Server setup instructions

  1. Define a Model:

    • Set up a machine learning model in a given framework (e.g. a torch.nn.Module).
    • Select the appropriate declearn.model.api.Model subclass to wrap it up.
    • Either instantiate the Model or provide a JSON-serialized configuration.
  2. Define a FLOptimConfig:

    • Select a declearn.aggregator.Aggregator (subclass) instance to define how clients' updates are to be aggregated into global-model updates on the server side.
    • Parameterize a declearn.optimizer.Optimizer (possibly using a selected pipeline of declearn.optimizer.modules.OptiModule plug-ins and/or a pipeline of declearn.optimizer.regularizers.Regularizer ones) to be used by clients to derive local step-wise updates from model gradients.
    • Similarly, parameterize an Optimizer to be used by the server to (optionally) refine the aggregated model updates before applying them.
    • Wrap these three objects into a declearn.main.config.FLOptimConfig, possibly using its from_config method to specify the former three components via configuration dicts rather than actual instances.
    • Alternatively, write up a TOML configuration file that specifies these components (note that 'aggregator' and 'server_opt' have default values and may therefore be left unspecified).
  3. Define a communication server endpoint:

    • Select a communication protocol (e.g. "grpc" or "websockets").
    • Select the host address and port to use.
    • Preferably provide paths to PEM files storing SSL-required information.
    • Wrap this into a config dict or use declearn.communication.build_server to instantiate a declearn.communication.api.NetworkServer to be used.
  4. Instantiate and run a FederatedServer:

    • Instantiate a declearn.main.FederatedServer:
      • Provide the Model, FLOptimConfig and Server objects or configurations.
      • Optionally provide a MetricSet object or its specs (i.e. a list of Metric instances, identifier names of (name, config) tuples), that defines metrics to be computed by clients on their validation data.
      • Optionally provide the path to a folder where to write output files (model checkpoints and global loss history).
    • Instantiate a declearn.main.config.FLRunConfig to specify the process:
      • Maximum number of training and evaluation rounds to run.
      • Registration parameters: exact or min/max number of clients to have and optional timeout delay spent waiting for said clients to join.
      • Training parameters: data-batching parameters and effort constraints (number of local epochs and/or steps to take, and optional timeout).
      • Evaluation parameters: data-batching parameters and effort constraints (optional maximum number of steps (<=1 epoch) and optional timeout).
      • Early-stopping parameters (optionally): patience, tolerance, etc. as to the global model loss's evolution throughout rounds.
      • Local Differential-Privacy parameters (optionally): (epsilon, delta) budget, type of accountant, clipping norm threshold, RNG parameters.
    • Alternatively, write up a TOML configuration file that specifies all of the former hyper-parameters.
    • Call the server's run method, passing it the former config object, the path to the TOML configuration file, or dictionaries of keyword arguments to be parsed into a FLRunConfig instance.

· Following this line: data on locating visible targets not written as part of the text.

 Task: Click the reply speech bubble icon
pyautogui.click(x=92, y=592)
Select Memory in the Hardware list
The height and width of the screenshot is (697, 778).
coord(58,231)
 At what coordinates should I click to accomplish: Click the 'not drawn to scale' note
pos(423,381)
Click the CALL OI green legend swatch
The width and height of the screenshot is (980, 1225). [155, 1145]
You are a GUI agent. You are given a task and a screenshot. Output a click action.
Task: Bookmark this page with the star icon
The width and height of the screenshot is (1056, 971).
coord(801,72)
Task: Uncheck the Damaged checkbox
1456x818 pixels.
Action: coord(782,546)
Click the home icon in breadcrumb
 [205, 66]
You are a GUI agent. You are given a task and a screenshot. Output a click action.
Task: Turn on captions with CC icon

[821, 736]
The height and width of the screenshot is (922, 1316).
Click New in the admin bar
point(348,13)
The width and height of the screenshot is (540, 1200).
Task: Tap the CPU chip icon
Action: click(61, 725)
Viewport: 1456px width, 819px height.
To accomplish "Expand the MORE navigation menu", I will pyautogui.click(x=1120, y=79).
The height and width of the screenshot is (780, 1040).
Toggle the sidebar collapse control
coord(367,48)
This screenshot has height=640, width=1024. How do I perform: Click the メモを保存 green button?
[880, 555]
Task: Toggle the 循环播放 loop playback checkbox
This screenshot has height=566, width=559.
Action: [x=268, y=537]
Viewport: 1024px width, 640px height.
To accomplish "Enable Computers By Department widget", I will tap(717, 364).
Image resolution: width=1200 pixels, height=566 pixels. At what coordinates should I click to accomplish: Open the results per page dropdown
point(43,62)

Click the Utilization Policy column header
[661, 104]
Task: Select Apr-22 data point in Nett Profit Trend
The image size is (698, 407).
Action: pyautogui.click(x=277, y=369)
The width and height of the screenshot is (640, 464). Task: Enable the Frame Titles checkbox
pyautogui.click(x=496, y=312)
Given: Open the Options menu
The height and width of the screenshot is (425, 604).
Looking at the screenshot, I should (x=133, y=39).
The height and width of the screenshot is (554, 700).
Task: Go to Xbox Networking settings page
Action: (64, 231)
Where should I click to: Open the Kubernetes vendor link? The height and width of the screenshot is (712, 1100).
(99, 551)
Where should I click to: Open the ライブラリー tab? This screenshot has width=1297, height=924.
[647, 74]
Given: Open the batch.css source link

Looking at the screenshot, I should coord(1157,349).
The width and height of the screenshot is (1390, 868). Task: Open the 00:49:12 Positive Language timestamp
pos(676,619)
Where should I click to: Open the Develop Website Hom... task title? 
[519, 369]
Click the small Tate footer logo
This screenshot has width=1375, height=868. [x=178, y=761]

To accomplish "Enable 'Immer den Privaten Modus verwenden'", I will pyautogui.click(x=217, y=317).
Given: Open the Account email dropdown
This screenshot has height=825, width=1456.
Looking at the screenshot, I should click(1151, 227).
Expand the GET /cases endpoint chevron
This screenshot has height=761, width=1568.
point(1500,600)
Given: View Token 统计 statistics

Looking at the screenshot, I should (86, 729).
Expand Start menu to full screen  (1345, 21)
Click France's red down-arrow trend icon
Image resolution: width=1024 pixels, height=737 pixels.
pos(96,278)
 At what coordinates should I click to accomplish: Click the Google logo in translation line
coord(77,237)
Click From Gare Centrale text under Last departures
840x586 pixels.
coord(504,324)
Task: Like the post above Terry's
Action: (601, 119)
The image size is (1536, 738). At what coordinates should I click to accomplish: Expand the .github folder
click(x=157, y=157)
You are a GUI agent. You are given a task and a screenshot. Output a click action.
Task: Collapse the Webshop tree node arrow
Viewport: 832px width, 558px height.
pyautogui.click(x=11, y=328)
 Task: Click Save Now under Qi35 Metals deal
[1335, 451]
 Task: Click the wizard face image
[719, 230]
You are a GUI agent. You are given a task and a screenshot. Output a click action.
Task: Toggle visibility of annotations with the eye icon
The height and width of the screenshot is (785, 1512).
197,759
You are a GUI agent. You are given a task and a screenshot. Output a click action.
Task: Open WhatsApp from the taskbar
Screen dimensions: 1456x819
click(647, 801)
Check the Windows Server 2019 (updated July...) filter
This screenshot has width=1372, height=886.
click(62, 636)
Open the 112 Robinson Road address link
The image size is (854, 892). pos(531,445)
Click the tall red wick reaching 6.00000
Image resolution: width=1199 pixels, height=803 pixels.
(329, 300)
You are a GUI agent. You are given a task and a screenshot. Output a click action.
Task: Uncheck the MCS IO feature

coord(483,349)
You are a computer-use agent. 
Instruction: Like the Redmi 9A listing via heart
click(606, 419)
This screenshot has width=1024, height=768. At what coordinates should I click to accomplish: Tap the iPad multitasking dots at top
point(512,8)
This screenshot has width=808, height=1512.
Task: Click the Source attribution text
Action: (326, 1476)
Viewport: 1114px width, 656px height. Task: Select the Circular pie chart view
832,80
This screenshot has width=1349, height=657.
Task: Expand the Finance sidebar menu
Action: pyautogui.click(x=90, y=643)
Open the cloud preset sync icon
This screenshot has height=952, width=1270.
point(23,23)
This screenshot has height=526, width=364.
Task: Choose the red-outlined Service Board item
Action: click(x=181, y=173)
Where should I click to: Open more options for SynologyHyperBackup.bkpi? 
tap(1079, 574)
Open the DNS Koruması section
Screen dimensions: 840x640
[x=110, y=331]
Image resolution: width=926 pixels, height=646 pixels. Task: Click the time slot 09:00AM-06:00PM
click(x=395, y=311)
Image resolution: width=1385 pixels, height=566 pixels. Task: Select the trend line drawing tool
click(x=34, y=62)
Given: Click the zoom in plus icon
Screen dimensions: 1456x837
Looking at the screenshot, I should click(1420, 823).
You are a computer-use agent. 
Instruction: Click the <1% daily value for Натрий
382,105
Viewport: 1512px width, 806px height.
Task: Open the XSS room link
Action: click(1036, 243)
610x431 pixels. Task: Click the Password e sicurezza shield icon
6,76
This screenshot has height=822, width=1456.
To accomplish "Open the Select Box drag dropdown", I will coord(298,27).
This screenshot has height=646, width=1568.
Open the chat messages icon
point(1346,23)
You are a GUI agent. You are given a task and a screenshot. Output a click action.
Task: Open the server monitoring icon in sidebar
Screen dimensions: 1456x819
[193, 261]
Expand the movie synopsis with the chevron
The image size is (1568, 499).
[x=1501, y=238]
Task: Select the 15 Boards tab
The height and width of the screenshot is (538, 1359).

Clients setup instructions

  1. Interface training data:

    • Select and parameterize a declearn.dataset.Dataset subclass that will interface the local training dataset.
    • Ensure its get_data_specs method exposes the metadata that is to be shared with the server (and nothing else, to prevent data leak).
  2. Interface validation data (optional):

    • Optionally set up a second Dataset interfacing a validation dataset, used in evaluation rounds. Otherwise, those rounds will be run using the training dataset - which can be slow and/or lead to overfitting.
  3. Define a communication client endpoint:

    • Select the communication protocol used (e.g. "grpc" or "websockets").
    • Provide the server URI to connect to.
    • Preferable provide the path to a PEM file storing SSL-required information (matching those used on the Server side).
    • Wrap this into a config dict or use declearn.communication.build_client to instantiate a declearn.communication.api.NetworkClient to be used.
  4. Run any necessary import statement:

    • If optional or third-party dependencies are known to be required, import them (e.g. import declearn.model.torch).
  5. Instantiate a FederatedClient and run it:

    • Instantiate a declearn.main.FederatedClient:
      • Provide the NetworkClient and Dataset objects or configurations.
      • Optionally specify share_metrics=False to prevent sharing evaluation metrics (apart from the aggregated loss) with the server out of privacy concerns.
      • Optionally provide the path to a folder where to write output files (model checkpoints and local loss history).
    • Call the client's run method and let the magic happen.

Logging

Note that this section and the quickstart example both left apart the option to configure logging associated with the federated client and server, and/or the network communication handlers they make use of. One may simply set up custom logging.Logger instances and pass them as arguments to the class constructors to replace the default, console-only, loggers.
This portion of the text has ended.